Holding inexperienced buyers’ hands may be time-consuming, she conceded, but she regards generating co-brokering arrangements — attracting other agents (and hence their clients) to new construction — as the hardest part of her job.

That’s because real estate agents want to be paid as quickly as possible, which makes new construction less attractive to them since closing the transaction can take many months, she said.

Selling a builder’s spec homes can deliver a quicker payday for agents, but in the current economy builders typically can’t afford to construct them and hope for a buyer, she acknowledged.

Scott said that though compensation might require patience, agents should regard a new-homes sales manager — a good one, anyway — as someone who will handle some of their work for them, Scott said.

"We do everything," she said. "We write the contract, keep a check on everything, provide updates to the buyers and keep everybody informed throughout the construction process."

Sometimes, that means she gets to "help" more than she bargained for, Scott said.

She recalled that her most complicated sale involved not the inexperienced 20-somethings that she often encounters, but an 80-year-old man who was determined to buy a newly built home, though he seemed unconcerned about financing it and selling the existing home he already owned.

"He was adamant that he could buy this one without selling his," she recalled. But under those circumstances, he was turned down for a loan until, three months later, he found a lender in another part of the state who was willing to give an octogenarian a 30-year mortgage.

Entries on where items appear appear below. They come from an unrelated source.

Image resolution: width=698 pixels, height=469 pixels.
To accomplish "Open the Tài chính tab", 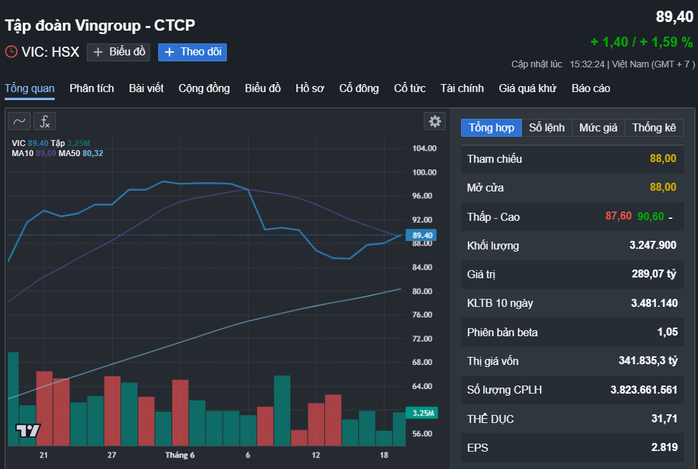I will click(462, 88).
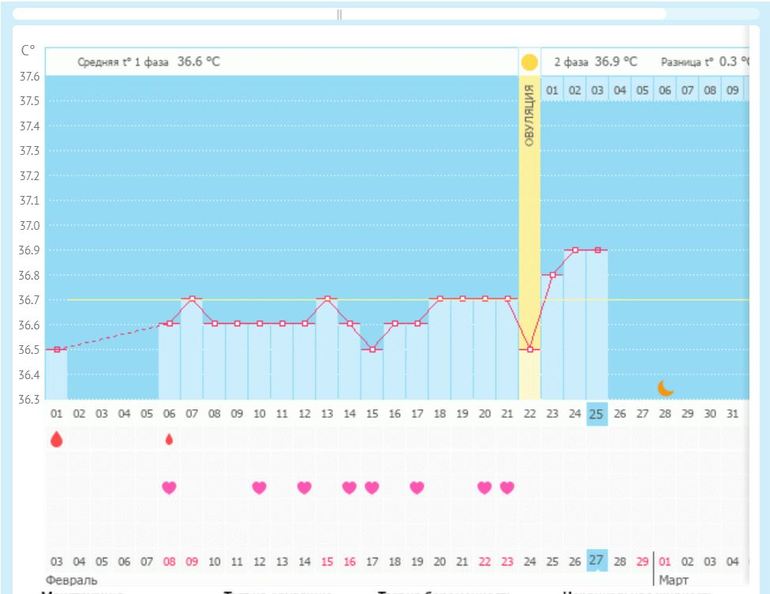Image resolution: width=770 pixels, height=594 pixels.
Task: Select the temperature point on ovulation day 22
Action: pos(530,349)
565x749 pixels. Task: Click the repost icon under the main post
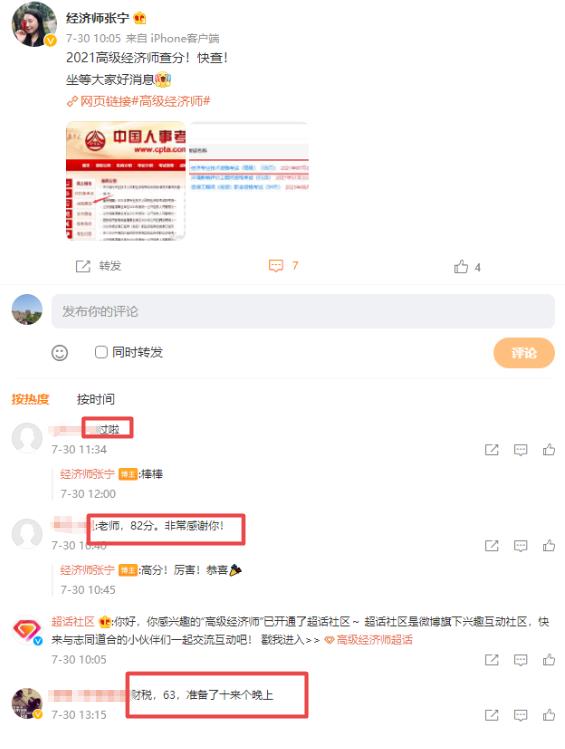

During construction, the man often visited her at her sales center — specifically, every single day she was on the job, she said, for more than three months. He wanted to oversee every step of the construction process, and when his visits didn’t coincide with the installation of the carpeting he insisted that the subcontractor return and raise the carpet so that he could inspect the thickness of the padding, she recalled.

"I work for a good builder, and we don’t have anything to hide," she said, but bringing back the subcontractor was a sticky issue. Instead, she said, she convinced the man to visit another home under construction where he could see a comparable carpet installation under way.

Buyers in that age bracket are an anomaly for her, she said. Mostly they’re members of Generation X or Generation Y — or their parents, who are moving down to smaller spaces. She’s encouraged lately that the latter are having more luck selling their existing homes, though often only after reducing their asking prices more than they anticipated.

"After four years, they realize that their homes aren’t worth what they were four years ago," Scott said. "They don’t have unrealistic expectations anymore."

Working with younger buyers’ expectations has been a learning experience for her, Scott said. Where the baby boomers place a high value on the energy-conservation features in a new home, for Gen X and Y, it’s all about technology, she said.

"They want technology in their house and they don’t want to hear from me on the phone," she said. "They want me to text and e-mail them."

And they have high expectations for the way their new homes are outfitted, she said.

"They’re used to getting what they want, and they don’t take no for an answer," she said. "When they played softball or baseball as children, (their team) didn’t have an MVP — everybody got an award," she said. "They want their award.

"They say, ‘I want a two-car garage, I want a double sink in the bathroom, I want a separate shower and tub.’ They want the house they grew up in."

For builders constructing $200,000 houses, granting all the wishes is a tall order, she said, but the good ones will find a way to satisfy them — competition demands it.

"If (these buyers) go down the street, if they keep looking, somebody will be doing it," she said.